Dal 2009 chiuse 3mila imprese edili e persi 21mila posti di lavoro

"Dalla fine del 2009 nel Lazio 3.000 imprese edili hanno chiuso i battenti. Dall'inizio della crisi il settore ha visto scomparire un quarto del tessuto produttivo. Con effetti drammatici sull'economia locale.
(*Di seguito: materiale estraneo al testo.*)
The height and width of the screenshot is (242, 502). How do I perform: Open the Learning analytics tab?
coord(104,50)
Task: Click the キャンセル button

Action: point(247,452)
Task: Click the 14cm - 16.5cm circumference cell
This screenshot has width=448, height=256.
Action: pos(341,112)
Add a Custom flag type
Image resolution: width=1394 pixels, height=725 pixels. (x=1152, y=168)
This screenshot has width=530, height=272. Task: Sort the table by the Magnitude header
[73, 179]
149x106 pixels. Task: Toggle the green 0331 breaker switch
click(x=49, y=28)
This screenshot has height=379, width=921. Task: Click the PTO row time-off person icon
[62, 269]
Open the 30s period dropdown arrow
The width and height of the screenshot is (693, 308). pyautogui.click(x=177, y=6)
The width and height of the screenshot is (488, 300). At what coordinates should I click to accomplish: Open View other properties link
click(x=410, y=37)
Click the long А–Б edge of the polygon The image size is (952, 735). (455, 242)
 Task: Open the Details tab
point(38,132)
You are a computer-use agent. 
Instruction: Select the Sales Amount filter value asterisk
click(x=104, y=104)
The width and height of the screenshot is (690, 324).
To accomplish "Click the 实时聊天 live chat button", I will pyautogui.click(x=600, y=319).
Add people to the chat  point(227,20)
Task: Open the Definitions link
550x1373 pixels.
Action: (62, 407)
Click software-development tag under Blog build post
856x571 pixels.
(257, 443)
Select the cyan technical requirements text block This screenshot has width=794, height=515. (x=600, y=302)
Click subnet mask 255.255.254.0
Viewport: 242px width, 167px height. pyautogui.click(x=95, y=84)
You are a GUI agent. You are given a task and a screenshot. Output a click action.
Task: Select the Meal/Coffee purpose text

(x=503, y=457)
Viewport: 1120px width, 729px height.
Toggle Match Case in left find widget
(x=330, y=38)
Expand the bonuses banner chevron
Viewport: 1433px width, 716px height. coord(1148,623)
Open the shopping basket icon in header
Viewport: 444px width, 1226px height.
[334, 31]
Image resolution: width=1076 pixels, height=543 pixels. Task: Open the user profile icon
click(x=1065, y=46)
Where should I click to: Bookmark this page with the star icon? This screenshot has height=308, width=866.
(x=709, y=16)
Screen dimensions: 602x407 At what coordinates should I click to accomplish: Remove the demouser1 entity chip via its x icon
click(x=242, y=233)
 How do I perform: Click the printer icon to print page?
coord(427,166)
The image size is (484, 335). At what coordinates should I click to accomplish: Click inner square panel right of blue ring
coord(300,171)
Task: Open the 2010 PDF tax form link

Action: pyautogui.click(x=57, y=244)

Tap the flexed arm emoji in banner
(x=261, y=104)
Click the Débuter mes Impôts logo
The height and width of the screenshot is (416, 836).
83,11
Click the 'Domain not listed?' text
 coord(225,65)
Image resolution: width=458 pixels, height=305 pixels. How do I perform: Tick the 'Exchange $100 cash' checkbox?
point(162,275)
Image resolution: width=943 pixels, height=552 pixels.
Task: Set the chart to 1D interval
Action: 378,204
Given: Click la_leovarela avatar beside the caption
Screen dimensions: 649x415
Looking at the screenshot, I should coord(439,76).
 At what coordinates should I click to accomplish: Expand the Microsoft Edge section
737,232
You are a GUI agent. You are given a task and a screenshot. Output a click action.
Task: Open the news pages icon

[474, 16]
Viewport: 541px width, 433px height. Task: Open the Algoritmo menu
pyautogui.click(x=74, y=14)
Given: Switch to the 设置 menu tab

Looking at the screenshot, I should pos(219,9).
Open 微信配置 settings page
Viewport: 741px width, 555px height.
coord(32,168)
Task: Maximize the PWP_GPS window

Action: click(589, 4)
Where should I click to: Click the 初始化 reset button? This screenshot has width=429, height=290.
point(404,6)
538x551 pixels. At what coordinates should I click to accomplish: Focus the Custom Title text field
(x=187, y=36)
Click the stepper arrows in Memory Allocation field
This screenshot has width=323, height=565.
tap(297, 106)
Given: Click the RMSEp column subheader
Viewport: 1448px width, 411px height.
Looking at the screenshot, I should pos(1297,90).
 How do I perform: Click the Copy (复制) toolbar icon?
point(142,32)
Basti pensare agli oltre 21.000 operai che hanno perso il lavoro da ottobre 2009, il che vuol dire che dall'inizio della crisi oltre un terzo degli occupati diretti delle costruzioni nella nostra regione è uscita dal settore". È questo, in estrema sintesi, lo scenario "apocalittico" descritto oggi dal presidente di Ance Lazio, Stefano Petrucci, alla presenza del vicepresidente delle Regione Lazio Massimiliano Smeriglio e dei presidenti delle cinque associazioni provinciali, in occasione della presentazione del numero speciale della rivista dell'Ance LISTA, dedicata alle "idee e soluzioni" per rilanciare l'economia regionale valorizzando il sistema industriale edile regionale.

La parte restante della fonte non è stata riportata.